Rothbury Racecourse
- Location: Rothbury, Northumberland
- Coordinates: 55°19′N 1°55′W﻿ / ﻿55.31°N 1.92°W
- Owned by: Defunct
- Date opened: Before 1759
- Date closed: 1965
- Notable races: Rothbury Cup

= Rothbury Racecourse =

Horse racing venue in Northumberland, England

Rothbury Racecourse was a horse racing venue in Northumberland, England which closed in 1965. It was situated just outside the village of Rothbury, on a plain by the River Coquet.

The earliest recorded meeting at Rothbury took place in April 1759. It held only one meeting a year, always in April (with the exception of 1947, when it was held on 31 May because the course was flooded). Proximity to the river meant flooding was common.

The course was just under 1.5 miles in circumference, and races were held over distances from 2 to 3 miles. The course split into two separate tracks in the back straight, with the hurdle track, which was quite sharp, staying on the valley floor. The steeplechase track climbed the hillside and was substantially longer, and a sterner test of stamina. The water jump was the middle of three fences in the home straight and was bypassed on the final circuit. The course had a dramatic downhill section with a sharp left turn at the bottom into the straight which was parallel to the river. The turn led jockey Gerry Scott in the Sporting Life to describe Rothbury as his least favourite racecourse.

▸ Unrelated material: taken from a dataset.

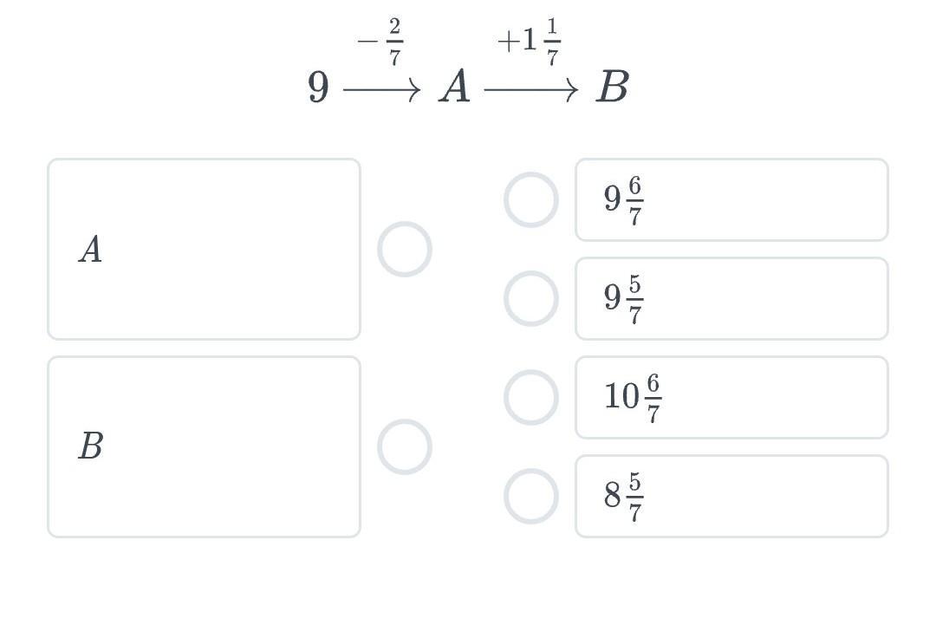
Task: Click the minus sign before 2/7
Action: [x=367, y=42]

Horses would walk through the village to the course, and on race days, a temporary bridge would be built over the river to allow the horses and spectators across. The landlord of the Railway Hotel in the village would set up the bar tent, and locals would lend tractors to move horseboxes, since no hard standing was available at the track.

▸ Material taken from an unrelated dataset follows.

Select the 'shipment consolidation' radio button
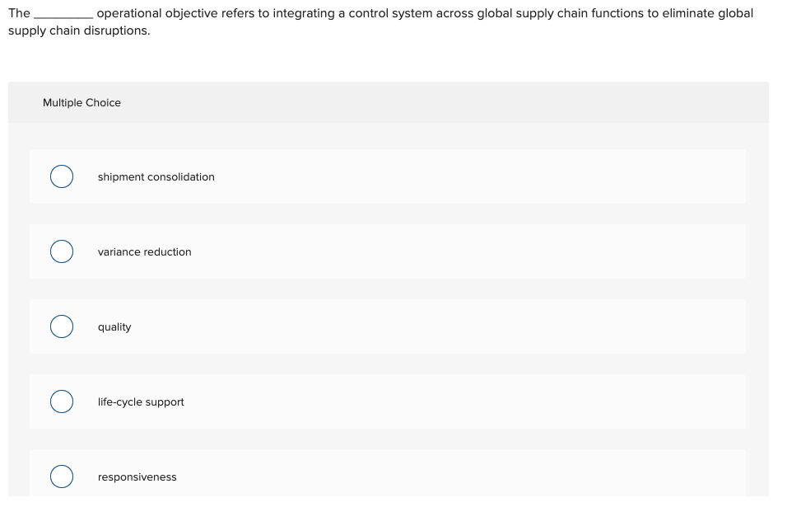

The course's principal race was the 3 mile Rothbury Cup, which was moved to Newcastle after the course's demise.

In its later years, Rothbury staged a three horse race over 3 miles. The Callant, a striking grey horse, locally owned, but well-known having featured in close finishes in big races elsewhere in the country, came close to a memorable victory in the race having fallen, and been at one point over two fences behind the others.

The course was closed during both World Wars.

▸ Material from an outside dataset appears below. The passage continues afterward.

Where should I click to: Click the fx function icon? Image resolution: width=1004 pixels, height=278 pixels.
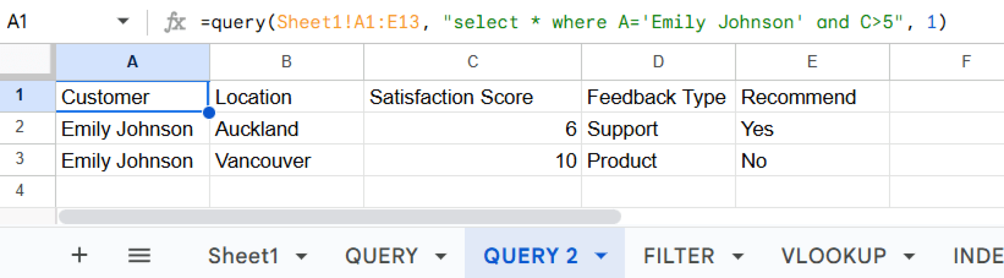click(175, 22)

Rothbury was deemed surplus to requirements by the Levy Board in the 1960s and marked for closure. The course's final meeting was on 10 April 1965, coincidentally the same day Bogside Racecourse closed, and attracted a crowd of 3,000, slightly lower than usual. The final winner was Golden Boy, ridden by John Blair.

The land on which it stood is now a golf course, and the golf club has taken over some of the old racecourse buildings.